Instead of steadily eliminating hopefuls from contention, as the staggered primary season has done for the past 30 years, each Republican contest so far this curious election year has expanded the field of potential nominees.
On Tuesday the voters of Michigan provided a much-needed seat back in the game for Mitt Romney, who had been staring at potential elimination. He became the third different winner of the first three seriously contested Republican primaries, following Mike Huckabee in Iowa two weeks ago and John McCain in New Hampshire last week.
And it could well be that Mr Romney's surprisingly comfortable win over Mr McCain provided a lifeline not only for him, but for another candidate who hasn't even managed a third-place finish so far — Rudy Giuliani.
With scant support among the small early-voting states, Mr Giuliani staked all on a strong showing in Florida — the first really big state to vote — on January 29. But that gambit would work only in the unlikely event that no one emerged from the first few contests with serious momentum.
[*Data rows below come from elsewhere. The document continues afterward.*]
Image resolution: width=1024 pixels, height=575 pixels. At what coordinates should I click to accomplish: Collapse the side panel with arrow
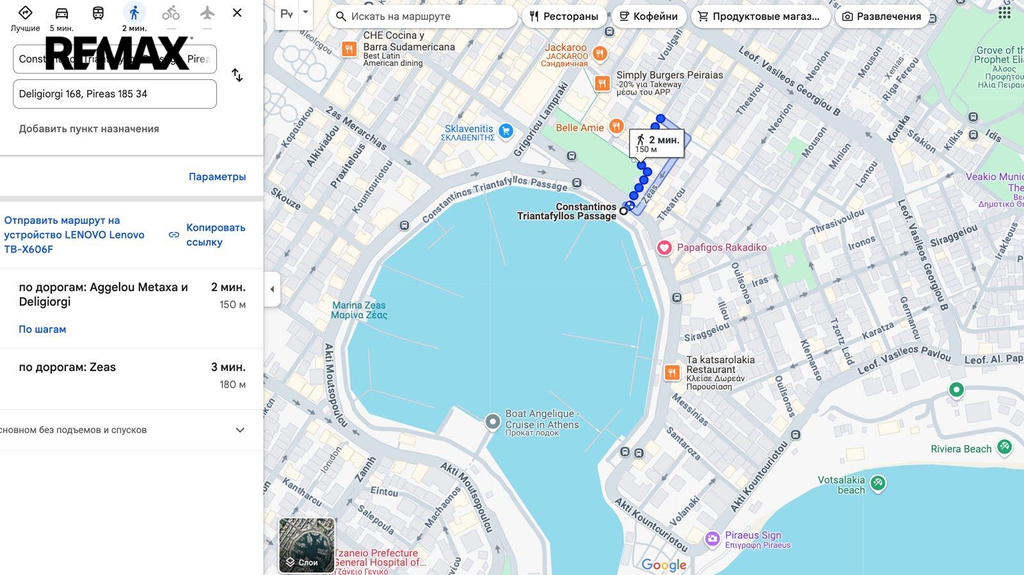point(272,289)
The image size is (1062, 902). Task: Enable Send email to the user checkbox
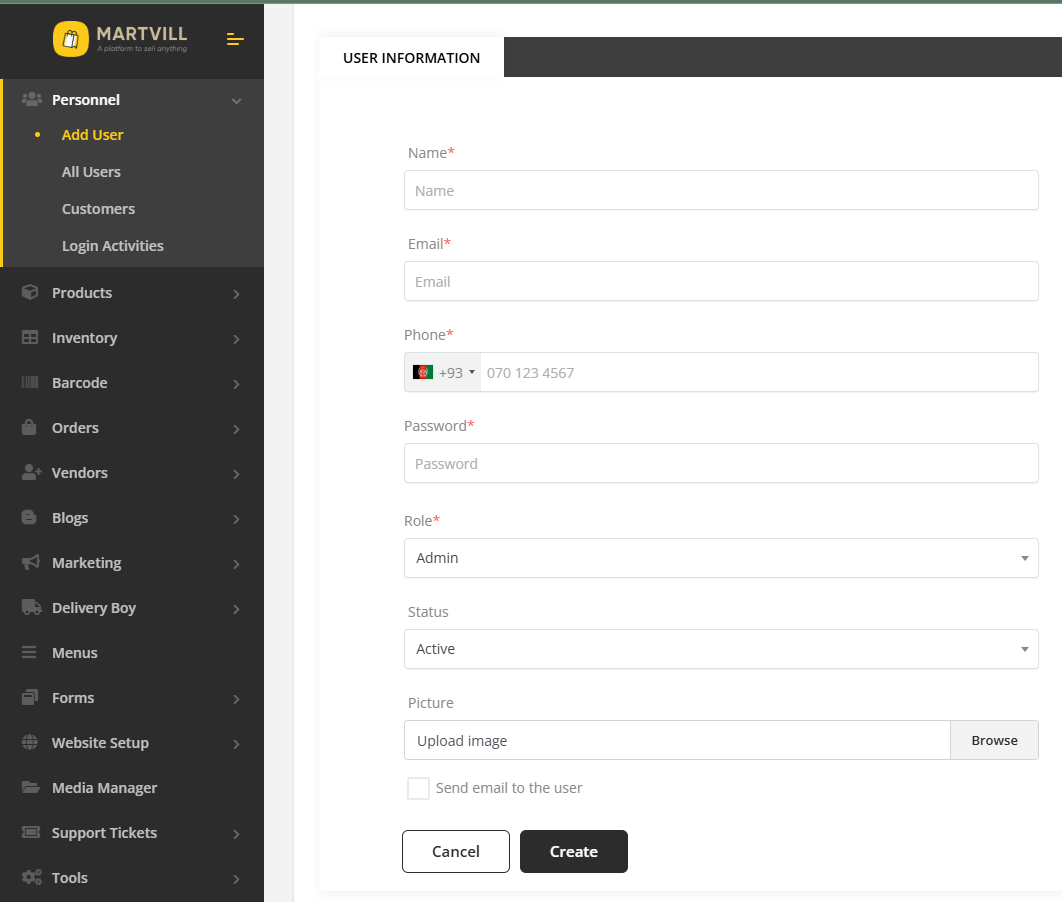pos(418,788)
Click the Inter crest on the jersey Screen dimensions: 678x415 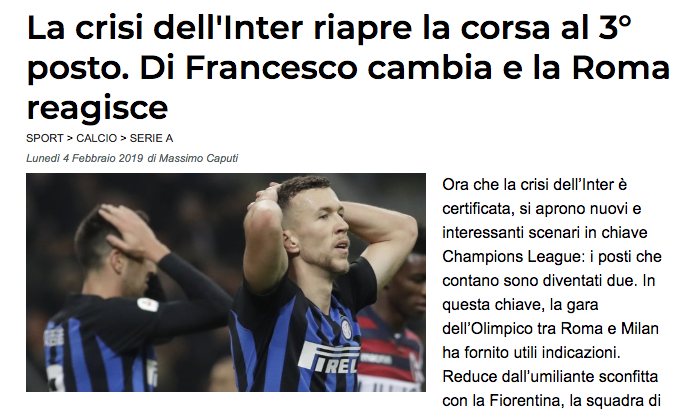346,328
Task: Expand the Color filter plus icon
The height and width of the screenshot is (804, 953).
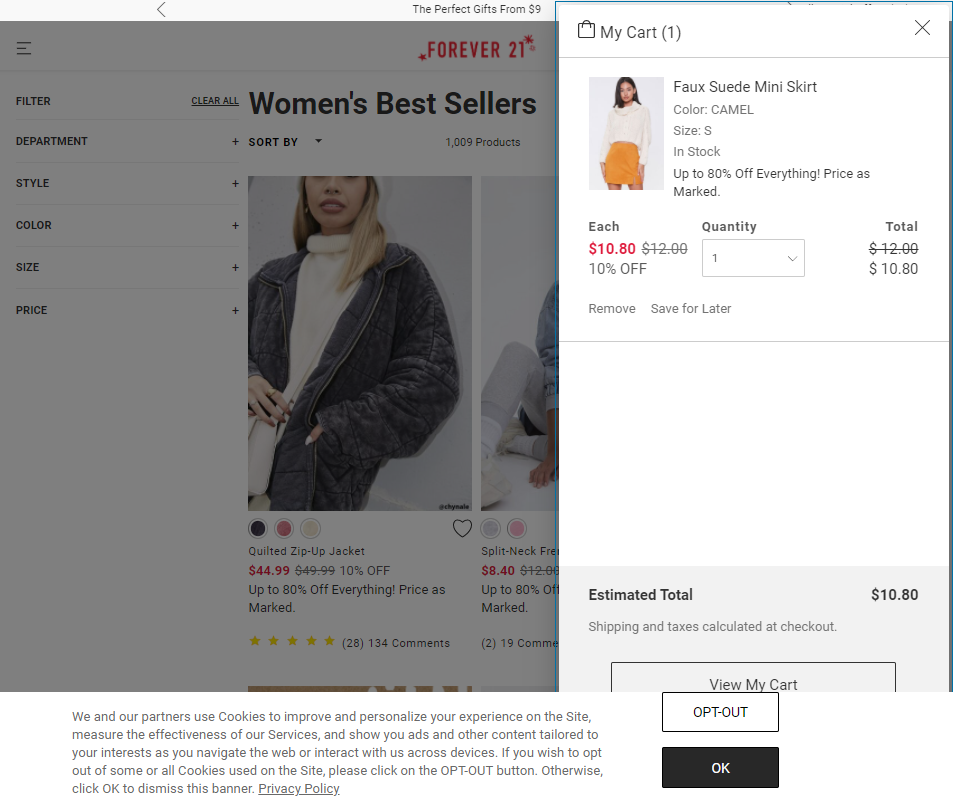Action: [235, 225]
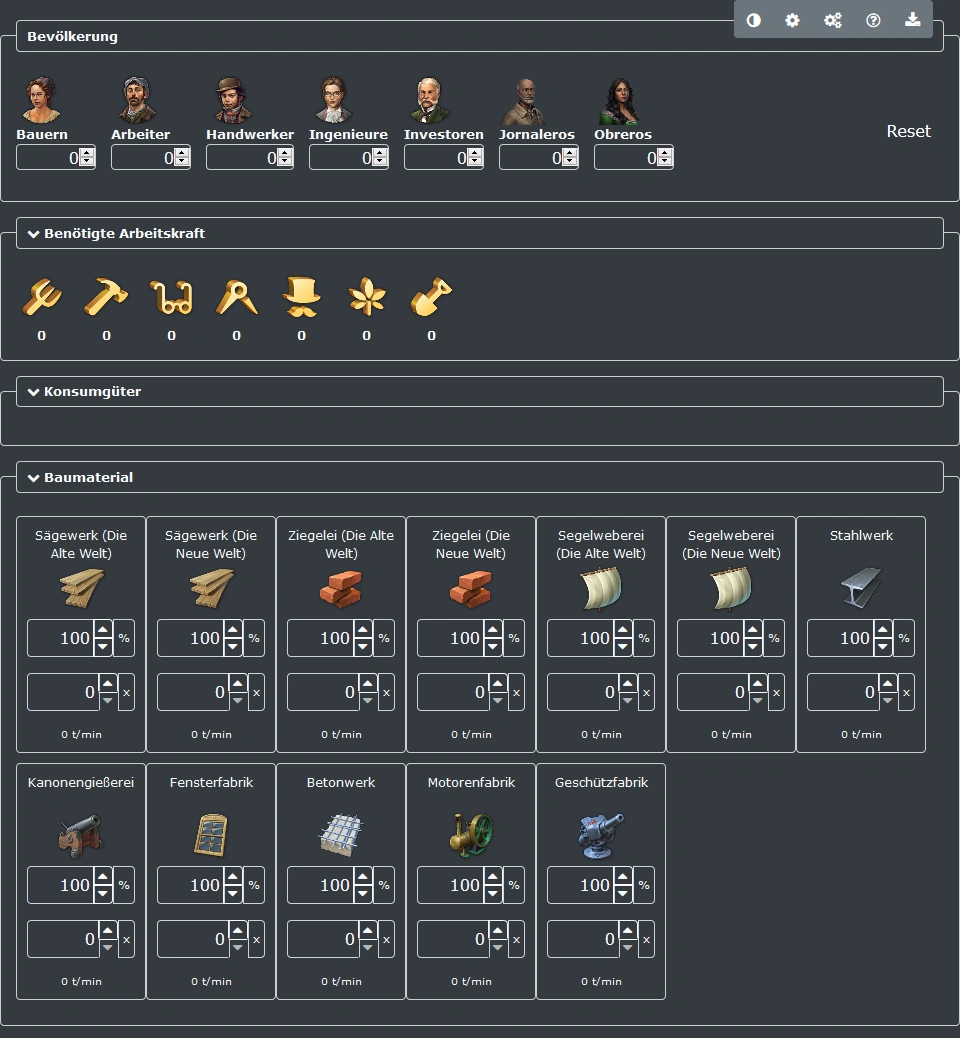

The next primary takes place in South Carolina on Saturday, but barring a large victory for one of the frontrunners there — Mr McCain or Mr Huckabee — which looks unlikely, it appears that the Giuliani gambit might have succeeded. The candidates will head to Florida in what polls suggest is a four-horse race. That does not, of course, mean that Mr Giuliani will win — the political obstacles to his candidacy may still be too large. But it does mean that he is much more of a serious contender than he seemed two weeks ago.
For those who care less about the identity of the man who wins the Republican nomination and more about what kind of party emerges from this epic struggle, the Michigan result was not encouraging. Mr Romney won the state with a message of economic interventionism that would have made Gordon Brown blush.
Michigan has been pummelled by the forces of globalisation in the past decade. Tens of thousands of motor industry jobs have been lost to overseas manufacturers of lower-cost, more fuel-efficient vehicles. Mr McCain bravely, but foolishly, sought to tell the voters that most of those jobs were not coming back. Mr Romney did not feel bound by the constraints that such honesty places on a candidate. Telling voters that “cars are in my blood” (at least he didn't say gasoline), he pledged that as president he would roll up his sleeves and force the federal government to save the industry.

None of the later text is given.